Pick up the guide to building and documenting the robust regression library right after its final sentence and carry it forward.

» **GIVEN PASSAGE**:
— Start —
Compiling and Installing the library:

The Library needs CMake and a C compiler that is at least able to generate code according to the C14 standard (per default, if one does not use Clang or MacOs, it uses C17, but with a CXX_STANDARD 14 switch set in the CMakeLists.txt for the library, it can use C14, which is the the default for Clang and MacOS.)

The library also makes use of OpenMP and needs Python in version 3 and pybind11 to compile.

Per default, the CMake variable $WithPython is ON. If one wants to use the python module one can compile and install the module by with pip, i.e. by typinh

pip install .

in the package directory. After that, the binary extension is copied into a path for python wheel extensions, where python scripts can find it.

In addition, a build directory should appear where the c++ testapplication can be found together with a binary.

one can uninstall the module by typing

pip uninstall pyRobustRegressionLib

If one does not want the python module, one may set the cmake variable WithPython to OFF.

One can compile the library also traditionally via CMake. Typing

CMake .

in the package directory will generate the files necessary to compile the library, depending on the CMake generator set by the user.

After compilation, an out directory will appear with the library in binary form and the executable testapplication in c++. If the variable WithPython was set to ON, one will also find a python module and a test script in python.

Documentation of the library functions

For the Python language

Calling the documentation

Documentation of the API is provided in C++ header files in the /library/include directory and the docstrings for the python module in the src/pyRobustRegressionLib Module. The latter It can be loaded in python scripts with

import pyRobustRegressionLib as rrl

The command

print(rrl.__doc__)

Will list the sub-modules of the library, which are

  • StatisticFunctions,
  • LinearRegression,
  • MatrixCode,
  • NonLinearRegression and
  • RobustRegression

And their docstrings can be called e.g. by

print(rrl.SubModuleName.__doc__)

e.g.

print(rrl.StatisticFunctions.__doc__).

Will list the functions and classes of the sub-module StatisticFunctions. The free functions and classes all have more detailed doc strings that can be called as below for example

print (rrl.MatrixCode.Identity.__doc__)

More convenient documentation is provided in the header files of the C++ source code of the package, which can be found in the /library/include directory.
— End —
» **DATA**:
— Start —
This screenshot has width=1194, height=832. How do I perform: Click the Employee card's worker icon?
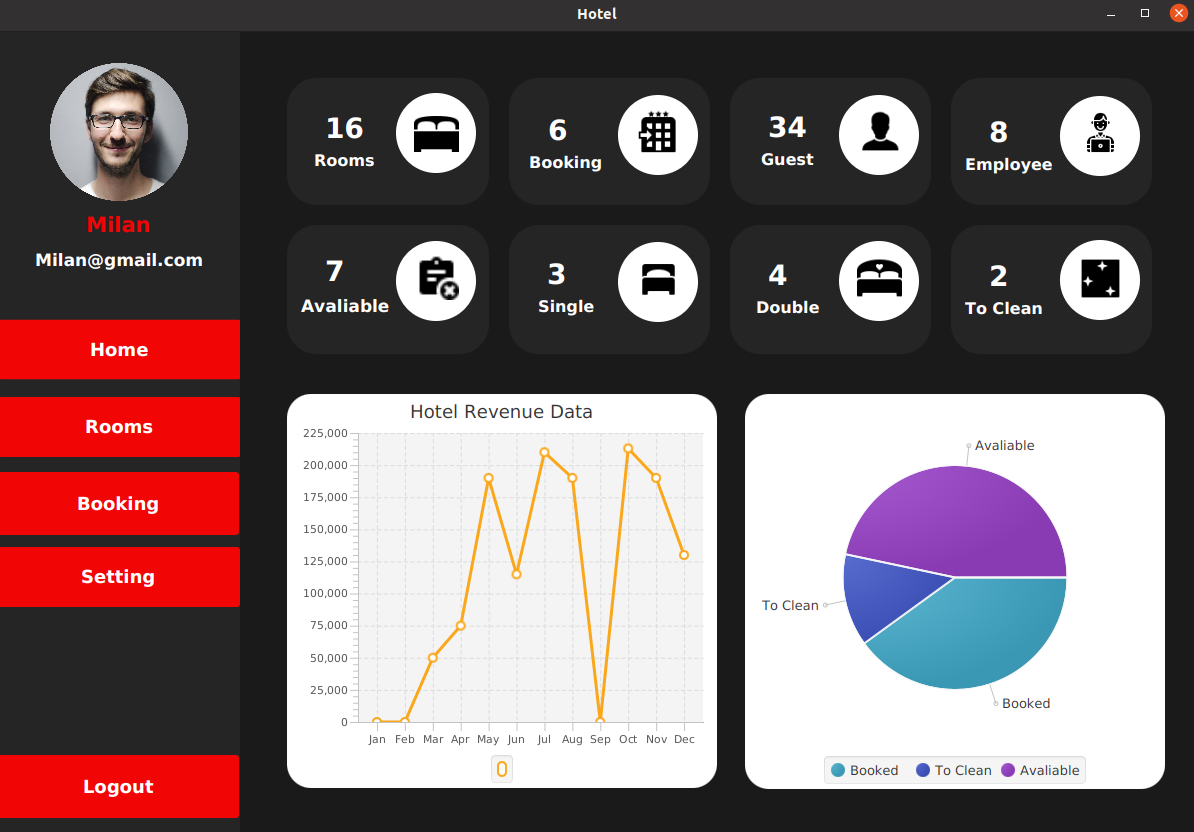click(x=1100, y=133)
— End —
» **RESPONSE TO THIS TASK**:
The header files can be found in the include subdirectory of the package.

In the testapp folder, two example programs, one in python and one in C++ is provided. These test applications have extensive comments and call many functions of the librarym which show the basic usage.

The curve fits that are done in the provided example programs are, however, very simple of course. This was done in order to keep the demonstration short and simple. The library is of course intended to be used with larger and much more complicated data.

Simple linear regression

Let us now define some vector for data X and > which we want to fit to a line.

print("\nDefine some arrays X and Y")

X=[-3.0,5.0,7.0,10.0,13.0,16.0,20.0,22.0]

Y=[-210.0,430.0,590.0,830.0,1070.0,1310.0,1630.0,1790.0]

A simple linear fit can be called as follows: At first we create an instance of the result structure, where the result is stored.

res=rrl.LinearRegression.result()

Then, we call the linear regression function

rrl.LinearRegression.linear_regression(X, Y, res)

And finally, we print out the slope and intercept

print("Slope")

print(res.main_slope)

print("Intercept")

print(res.main_intercept)

Robust regression

The robust regression is just slightly more complicated. Let us first add two outliers into the dats:

X2=[-3.0, 5.0,7.0, 10.0,13.0,15.0,16.0,20.0,22.0,25.0]

Y2=[ -210.0, 430.0, 590.0,830.0,1070.0,20.0,1310.0,1630.0,1790.0,-3.0]

Median regression

For linear regression, the library also has a median linear regression function, which can be called in the same way

rrl.LinearRegression.median_linear_regression(X2, Y2, res)

but is slightly more robust.

Modified forward search/modified Lts regression

Median linear regression is a bit slower as simple linear regression and can get wrong if many outliers are present.

Therefore, the library has two methods for robust regression that can remove outliers.

The structure that stores the result for robust linear regression now includes the indices of the used and rejected point.

We instantiate it with

res= rrl.RobustRegression.linear_algorithm_result()

Additionally, there is a struct that determines the behavior of the algorithm.
Upon construction without arguments, it gets filled with default values.

ctrl= rrl.RobustRegression.modified_lts_control_linear()

By default, the S-estimator is used with an outlier_tolerance parameter of 3, and the method can find 30% of the points as outliers at maximum. But all this can be changed, of course

Now we call the modified forward search/ modified lts algorithm

rrl.RobustRegression.modified_lts_regression_linear(X2, Y2, ctrl, res)

and then print the result, first the slope and intercept

print("Slope")

print(res.main_slope)

print("Intercept")

print(res.main_intercept)

Then the indices of the outliers

print("\nOutlier indices")

for ind in res.indices_of_removedpoints:

 print(ind)

When we want to change the estimators, or the outlier tolerance parameter, the loss function, or the maximum number of outliers we can find, or other details, we can simply set this in the control struct.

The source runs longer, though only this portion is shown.